|Year : 2019 | Volume
| Issue : 1 | Page : 6-11
Entrance skin dose of the thyroid gland area following exposure with different protocols of two panoramic and cone-beam computed tomography devices
Bardia Vadiati Saberi1, Negar Khosravifard2, Tahereh Mohtavipour2, Farnoosh Khaksari2, Sara Abbasi2, Ataollah Shahmalakpoor2
1 Department of Periodontics, School of Dentistry, Guilan University of Medical Sciences, Rasht, Iran
2 Department of Oral and Maxillofacial Radiology, School of Dentistry, Guilan University of Medical Sciences, Rasht, Iran
|Date of Web Publication||11-Jun-2019|
Department of Oral and Maxillofacial Radiology, School of Dentistry, Guilan University of Medical Sciences, Rasht, Gilan Province
Source of Support: None, Conflict of Interest: None
Background: Cone-beam computed tomography (CBCT) has gained considerable use, while radiation burden remains an important concern. Aims: This study aimed at determining the entrance skin dose of the thyroid gland area through exposure with the normal, soft, and hard modes of Vatech (Pax-i) panoramic device as well as different field of views (FOVs) of Vatech (Pax-i 3D) CBCT system. Materials and Methods: Dose measurements were performed on a head-and-neck phantom by an ion chamber dosimeter. Panoramic imaging was done in three normal, soft, and hard modes, each entailing woman, man, and child options. CBCT examinations were performed with various FOVs, each having normal, soft, and hard modes as well as woman, man, and child choices. Doses obtained from different protocols of the two imaging modalities were compared by paired t-test. Results: All FOVs in CBCT resulted in greater radiation dose than panoramic in each of the normal, soft, and hard exposure modes (P < 0.05). Dose amounts for the child and adult modes differed statistically significant in panoramic radiography as well as 80 × 80 and 90 × 120 FOVs of CBCT while in 50 × 50 maxilla, 50 × 50 mandible, 50 × 80 and 150 × 150 FOVs of CBCT, The child and adult doses were almost similar. Conclusions: Even the smallest size of FOV in the soft exposure mode which is expected to have the lowest amount of radiation among CBCT protocols resulted in greater thyroid exposure compared to panoramic examination. Furthermore, care should be taken in the selection of FOV, particularly for CBCT examinations of the children.

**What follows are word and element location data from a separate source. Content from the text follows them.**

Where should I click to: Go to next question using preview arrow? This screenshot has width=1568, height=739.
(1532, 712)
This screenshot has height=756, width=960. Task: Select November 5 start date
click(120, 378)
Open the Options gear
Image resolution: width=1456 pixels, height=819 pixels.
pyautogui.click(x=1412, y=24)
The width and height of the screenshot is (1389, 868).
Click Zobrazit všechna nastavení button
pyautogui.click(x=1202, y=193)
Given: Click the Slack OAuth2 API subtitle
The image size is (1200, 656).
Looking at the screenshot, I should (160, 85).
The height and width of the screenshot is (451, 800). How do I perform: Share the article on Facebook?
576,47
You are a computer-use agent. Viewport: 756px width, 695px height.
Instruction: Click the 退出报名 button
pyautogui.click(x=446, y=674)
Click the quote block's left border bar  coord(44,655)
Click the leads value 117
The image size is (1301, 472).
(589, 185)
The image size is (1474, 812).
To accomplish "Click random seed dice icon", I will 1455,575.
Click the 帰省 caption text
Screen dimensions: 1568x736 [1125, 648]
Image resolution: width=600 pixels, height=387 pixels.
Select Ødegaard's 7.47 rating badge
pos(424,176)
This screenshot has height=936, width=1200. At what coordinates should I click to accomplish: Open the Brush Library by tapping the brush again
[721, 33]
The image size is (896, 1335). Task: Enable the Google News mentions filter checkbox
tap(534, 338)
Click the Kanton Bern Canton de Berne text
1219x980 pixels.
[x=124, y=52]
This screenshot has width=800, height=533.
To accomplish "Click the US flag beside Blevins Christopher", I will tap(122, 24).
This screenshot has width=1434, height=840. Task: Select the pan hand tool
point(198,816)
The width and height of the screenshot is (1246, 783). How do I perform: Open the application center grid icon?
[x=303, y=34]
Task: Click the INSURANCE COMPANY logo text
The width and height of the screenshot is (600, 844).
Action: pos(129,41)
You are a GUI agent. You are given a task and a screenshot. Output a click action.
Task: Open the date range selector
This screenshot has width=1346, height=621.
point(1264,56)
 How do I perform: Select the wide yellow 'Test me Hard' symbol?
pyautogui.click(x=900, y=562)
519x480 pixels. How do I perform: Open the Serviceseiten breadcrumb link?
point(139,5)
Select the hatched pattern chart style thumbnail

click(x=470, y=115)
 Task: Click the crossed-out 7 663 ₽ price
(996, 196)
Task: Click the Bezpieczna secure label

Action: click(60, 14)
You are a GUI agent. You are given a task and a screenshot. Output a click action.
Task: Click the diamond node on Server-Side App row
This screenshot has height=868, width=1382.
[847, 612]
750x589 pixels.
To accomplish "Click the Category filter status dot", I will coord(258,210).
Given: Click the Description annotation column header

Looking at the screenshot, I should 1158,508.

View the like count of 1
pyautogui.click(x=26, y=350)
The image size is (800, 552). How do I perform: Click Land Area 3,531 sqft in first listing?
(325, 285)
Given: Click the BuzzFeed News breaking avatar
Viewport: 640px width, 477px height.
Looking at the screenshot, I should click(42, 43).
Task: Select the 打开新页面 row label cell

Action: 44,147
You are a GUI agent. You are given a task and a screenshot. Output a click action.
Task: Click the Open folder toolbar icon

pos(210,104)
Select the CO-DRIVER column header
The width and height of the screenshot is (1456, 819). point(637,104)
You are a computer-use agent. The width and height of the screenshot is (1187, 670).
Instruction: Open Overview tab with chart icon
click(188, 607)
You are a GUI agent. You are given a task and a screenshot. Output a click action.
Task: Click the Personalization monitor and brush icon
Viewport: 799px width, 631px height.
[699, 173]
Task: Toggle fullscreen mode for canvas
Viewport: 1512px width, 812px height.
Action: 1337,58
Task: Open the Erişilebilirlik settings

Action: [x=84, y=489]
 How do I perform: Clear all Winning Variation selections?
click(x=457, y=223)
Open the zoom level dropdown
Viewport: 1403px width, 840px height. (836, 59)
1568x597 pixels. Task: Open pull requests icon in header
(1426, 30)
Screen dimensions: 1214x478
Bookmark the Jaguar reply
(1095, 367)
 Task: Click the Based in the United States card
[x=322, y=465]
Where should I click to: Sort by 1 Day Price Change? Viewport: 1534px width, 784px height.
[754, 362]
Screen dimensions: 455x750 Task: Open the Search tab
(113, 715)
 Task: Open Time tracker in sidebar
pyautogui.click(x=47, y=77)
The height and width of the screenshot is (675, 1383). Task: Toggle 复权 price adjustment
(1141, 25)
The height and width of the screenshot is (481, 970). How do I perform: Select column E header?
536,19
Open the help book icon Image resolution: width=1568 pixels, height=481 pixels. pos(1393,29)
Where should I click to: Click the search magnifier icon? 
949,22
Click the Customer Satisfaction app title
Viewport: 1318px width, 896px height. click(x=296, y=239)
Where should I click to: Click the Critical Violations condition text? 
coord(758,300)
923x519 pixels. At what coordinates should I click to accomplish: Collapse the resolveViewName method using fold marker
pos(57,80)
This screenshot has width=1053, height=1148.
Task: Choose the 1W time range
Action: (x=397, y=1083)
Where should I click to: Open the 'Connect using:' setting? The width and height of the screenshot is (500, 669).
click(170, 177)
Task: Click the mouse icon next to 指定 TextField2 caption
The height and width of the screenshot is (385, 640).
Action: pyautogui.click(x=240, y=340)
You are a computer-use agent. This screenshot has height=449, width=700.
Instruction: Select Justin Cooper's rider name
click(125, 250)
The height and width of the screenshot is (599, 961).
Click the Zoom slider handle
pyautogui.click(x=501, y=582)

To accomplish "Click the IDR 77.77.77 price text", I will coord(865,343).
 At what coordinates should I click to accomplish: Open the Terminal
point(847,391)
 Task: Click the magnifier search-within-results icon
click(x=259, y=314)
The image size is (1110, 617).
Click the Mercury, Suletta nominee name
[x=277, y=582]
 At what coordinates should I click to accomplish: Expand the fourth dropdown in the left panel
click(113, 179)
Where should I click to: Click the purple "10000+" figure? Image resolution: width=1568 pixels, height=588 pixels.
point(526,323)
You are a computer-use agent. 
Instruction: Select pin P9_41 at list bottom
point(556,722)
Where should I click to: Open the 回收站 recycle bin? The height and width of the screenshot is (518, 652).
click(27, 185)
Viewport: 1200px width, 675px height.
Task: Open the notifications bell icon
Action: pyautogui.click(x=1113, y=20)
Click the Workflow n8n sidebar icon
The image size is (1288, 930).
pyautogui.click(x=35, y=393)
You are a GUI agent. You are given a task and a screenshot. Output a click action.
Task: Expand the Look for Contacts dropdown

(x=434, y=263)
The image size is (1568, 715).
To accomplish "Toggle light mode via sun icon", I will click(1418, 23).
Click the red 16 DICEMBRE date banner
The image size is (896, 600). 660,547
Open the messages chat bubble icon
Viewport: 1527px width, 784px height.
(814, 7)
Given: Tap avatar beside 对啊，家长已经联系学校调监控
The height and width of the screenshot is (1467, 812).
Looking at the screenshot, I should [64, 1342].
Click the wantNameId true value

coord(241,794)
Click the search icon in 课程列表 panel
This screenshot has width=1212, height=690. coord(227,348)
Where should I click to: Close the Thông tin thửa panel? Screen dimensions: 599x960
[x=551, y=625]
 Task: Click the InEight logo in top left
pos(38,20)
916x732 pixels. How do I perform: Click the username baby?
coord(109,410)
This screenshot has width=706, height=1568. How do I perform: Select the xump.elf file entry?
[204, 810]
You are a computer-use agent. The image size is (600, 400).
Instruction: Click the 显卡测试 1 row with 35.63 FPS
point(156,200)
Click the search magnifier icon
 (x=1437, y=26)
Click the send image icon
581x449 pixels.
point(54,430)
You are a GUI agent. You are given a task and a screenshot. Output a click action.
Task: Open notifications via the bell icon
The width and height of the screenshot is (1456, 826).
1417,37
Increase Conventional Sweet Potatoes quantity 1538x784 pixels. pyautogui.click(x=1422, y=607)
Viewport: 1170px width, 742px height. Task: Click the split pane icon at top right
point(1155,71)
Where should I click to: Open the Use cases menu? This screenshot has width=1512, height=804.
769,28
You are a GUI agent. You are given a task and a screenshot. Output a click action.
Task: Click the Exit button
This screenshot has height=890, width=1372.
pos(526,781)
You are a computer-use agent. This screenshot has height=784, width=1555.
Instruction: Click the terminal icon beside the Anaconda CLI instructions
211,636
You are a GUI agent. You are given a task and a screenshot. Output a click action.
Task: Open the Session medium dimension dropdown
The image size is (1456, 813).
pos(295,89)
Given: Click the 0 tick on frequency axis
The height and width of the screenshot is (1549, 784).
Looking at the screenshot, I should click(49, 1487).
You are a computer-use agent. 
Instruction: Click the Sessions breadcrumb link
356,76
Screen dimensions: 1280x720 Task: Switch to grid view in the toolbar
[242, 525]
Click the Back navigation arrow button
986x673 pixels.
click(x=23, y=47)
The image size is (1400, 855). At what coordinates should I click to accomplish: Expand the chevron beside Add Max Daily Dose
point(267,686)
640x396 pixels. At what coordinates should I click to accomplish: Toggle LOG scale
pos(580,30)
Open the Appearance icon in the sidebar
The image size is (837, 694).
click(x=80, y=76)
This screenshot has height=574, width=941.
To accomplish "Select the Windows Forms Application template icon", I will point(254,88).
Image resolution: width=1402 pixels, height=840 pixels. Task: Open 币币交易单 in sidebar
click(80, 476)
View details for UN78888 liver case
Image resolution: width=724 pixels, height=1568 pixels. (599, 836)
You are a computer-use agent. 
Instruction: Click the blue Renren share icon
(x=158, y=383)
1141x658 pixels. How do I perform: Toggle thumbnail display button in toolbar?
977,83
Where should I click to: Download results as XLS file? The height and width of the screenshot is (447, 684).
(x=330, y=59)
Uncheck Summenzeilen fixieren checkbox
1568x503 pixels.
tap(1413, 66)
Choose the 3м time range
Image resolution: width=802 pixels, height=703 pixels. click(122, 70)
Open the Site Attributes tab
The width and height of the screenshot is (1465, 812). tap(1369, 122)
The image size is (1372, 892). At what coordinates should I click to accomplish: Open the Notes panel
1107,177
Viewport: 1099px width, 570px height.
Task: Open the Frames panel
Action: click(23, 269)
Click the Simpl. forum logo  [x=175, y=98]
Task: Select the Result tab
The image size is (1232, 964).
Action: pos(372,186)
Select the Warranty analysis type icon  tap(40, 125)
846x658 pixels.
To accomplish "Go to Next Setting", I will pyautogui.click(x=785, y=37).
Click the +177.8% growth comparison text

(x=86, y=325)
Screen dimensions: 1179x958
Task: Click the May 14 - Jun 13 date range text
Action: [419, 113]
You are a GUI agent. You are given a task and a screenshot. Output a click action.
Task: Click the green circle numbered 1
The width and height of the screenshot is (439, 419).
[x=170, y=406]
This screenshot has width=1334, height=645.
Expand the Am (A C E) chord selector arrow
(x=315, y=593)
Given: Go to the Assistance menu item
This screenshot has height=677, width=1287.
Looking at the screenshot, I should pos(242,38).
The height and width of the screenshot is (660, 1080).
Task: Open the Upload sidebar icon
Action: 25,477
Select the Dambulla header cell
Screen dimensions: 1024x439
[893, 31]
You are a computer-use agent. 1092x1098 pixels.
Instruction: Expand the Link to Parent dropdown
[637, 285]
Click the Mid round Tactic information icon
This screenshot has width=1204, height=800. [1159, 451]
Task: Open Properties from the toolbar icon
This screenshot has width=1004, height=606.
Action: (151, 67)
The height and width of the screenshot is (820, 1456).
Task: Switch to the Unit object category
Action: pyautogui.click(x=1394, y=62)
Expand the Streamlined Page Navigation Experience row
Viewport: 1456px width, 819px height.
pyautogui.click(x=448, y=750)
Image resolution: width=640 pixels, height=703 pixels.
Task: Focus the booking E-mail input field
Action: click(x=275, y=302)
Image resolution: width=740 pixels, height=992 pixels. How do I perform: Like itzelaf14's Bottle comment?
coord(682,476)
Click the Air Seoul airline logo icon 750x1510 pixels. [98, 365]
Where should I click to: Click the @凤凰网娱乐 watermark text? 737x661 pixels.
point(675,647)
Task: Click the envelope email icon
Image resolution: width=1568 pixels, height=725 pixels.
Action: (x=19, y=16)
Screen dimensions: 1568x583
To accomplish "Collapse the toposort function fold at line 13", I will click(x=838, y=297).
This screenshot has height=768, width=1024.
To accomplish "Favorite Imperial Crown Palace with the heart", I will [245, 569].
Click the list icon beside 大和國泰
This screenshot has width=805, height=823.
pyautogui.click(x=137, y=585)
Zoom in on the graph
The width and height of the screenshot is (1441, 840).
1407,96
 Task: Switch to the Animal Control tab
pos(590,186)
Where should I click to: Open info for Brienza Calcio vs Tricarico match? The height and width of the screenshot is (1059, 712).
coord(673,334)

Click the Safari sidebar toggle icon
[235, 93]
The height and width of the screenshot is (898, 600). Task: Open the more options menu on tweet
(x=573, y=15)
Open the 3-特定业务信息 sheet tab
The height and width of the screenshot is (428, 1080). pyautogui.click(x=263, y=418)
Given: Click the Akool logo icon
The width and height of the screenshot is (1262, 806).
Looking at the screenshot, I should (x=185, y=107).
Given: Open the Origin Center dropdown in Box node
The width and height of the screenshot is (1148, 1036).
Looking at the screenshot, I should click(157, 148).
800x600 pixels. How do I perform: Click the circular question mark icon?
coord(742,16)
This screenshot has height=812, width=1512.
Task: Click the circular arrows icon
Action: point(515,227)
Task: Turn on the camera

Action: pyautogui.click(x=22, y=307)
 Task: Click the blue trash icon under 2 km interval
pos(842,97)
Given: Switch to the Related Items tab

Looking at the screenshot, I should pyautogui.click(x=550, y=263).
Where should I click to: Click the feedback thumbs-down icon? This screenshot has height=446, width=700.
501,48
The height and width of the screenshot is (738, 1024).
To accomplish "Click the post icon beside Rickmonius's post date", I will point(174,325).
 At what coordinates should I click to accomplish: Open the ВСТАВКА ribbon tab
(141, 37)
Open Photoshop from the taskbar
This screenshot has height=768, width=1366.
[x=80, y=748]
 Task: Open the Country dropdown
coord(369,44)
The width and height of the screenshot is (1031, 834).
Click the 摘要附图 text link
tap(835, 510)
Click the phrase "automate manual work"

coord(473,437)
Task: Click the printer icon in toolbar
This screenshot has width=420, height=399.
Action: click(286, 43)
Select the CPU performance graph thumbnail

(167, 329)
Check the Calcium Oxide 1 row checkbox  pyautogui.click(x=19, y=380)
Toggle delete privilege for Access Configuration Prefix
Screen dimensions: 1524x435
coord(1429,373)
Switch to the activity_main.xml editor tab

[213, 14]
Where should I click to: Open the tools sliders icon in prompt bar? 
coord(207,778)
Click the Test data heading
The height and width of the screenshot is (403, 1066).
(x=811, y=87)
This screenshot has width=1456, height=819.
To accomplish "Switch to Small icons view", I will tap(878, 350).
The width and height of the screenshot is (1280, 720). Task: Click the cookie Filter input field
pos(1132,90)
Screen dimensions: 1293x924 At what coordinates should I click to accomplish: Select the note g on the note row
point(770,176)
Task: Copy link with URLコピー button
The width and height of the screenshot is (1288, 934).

Keywords: Cone-beam computed tomography, panoramic radiography, radiation dosage, thyroid gland
|How to cite this article:|
Saberi BV, Khosravifard N, Mohtavipour T, Khaksari F, Abbasi S, Shahmalakpoor A. Entrance skin dose of the thyroid gland area following exposure with different protocols of two panoramic and cone-beam computed tomography devices. J Oral Maxillofac Radiol 2019;7:6-11
|How to cite this URL:|
Saberi BV, Khosravifard N, Mohtavipour T, Khaksari F, Abbasi S, Shahmalakpoor A. Entrance skin dose of the thyroid gland area following exposure with different protocols of two panoramic and cone-beam computed tomography devices. J Oral Maxillofac Radiol [serial online] 2019 [cited 2022 May 21];7:6-11. Available from: https://www.joomr.org/text.asp?2019/7/1/6/259980
| Introduction|| |
One of the main aspects of diagnostic imaging is weighing of potential benefits against risks of radiation exposure. In maxillofacial imaging, the concern is mainly focused on the radiation-sensitive tissues and organs involved, namely, bone marrow and thyroid and salivary glands., Although the amount of radiation used in dentistry is not typically high, the main threat lies in the stochastic effects which follow the linear, nonthreshold type of dose–response relationships.,,, It has been claimed that 1.5%–2% of cancers in the United States are induced by X-ray exposure during diagnostic computed tomography (CT) imaging.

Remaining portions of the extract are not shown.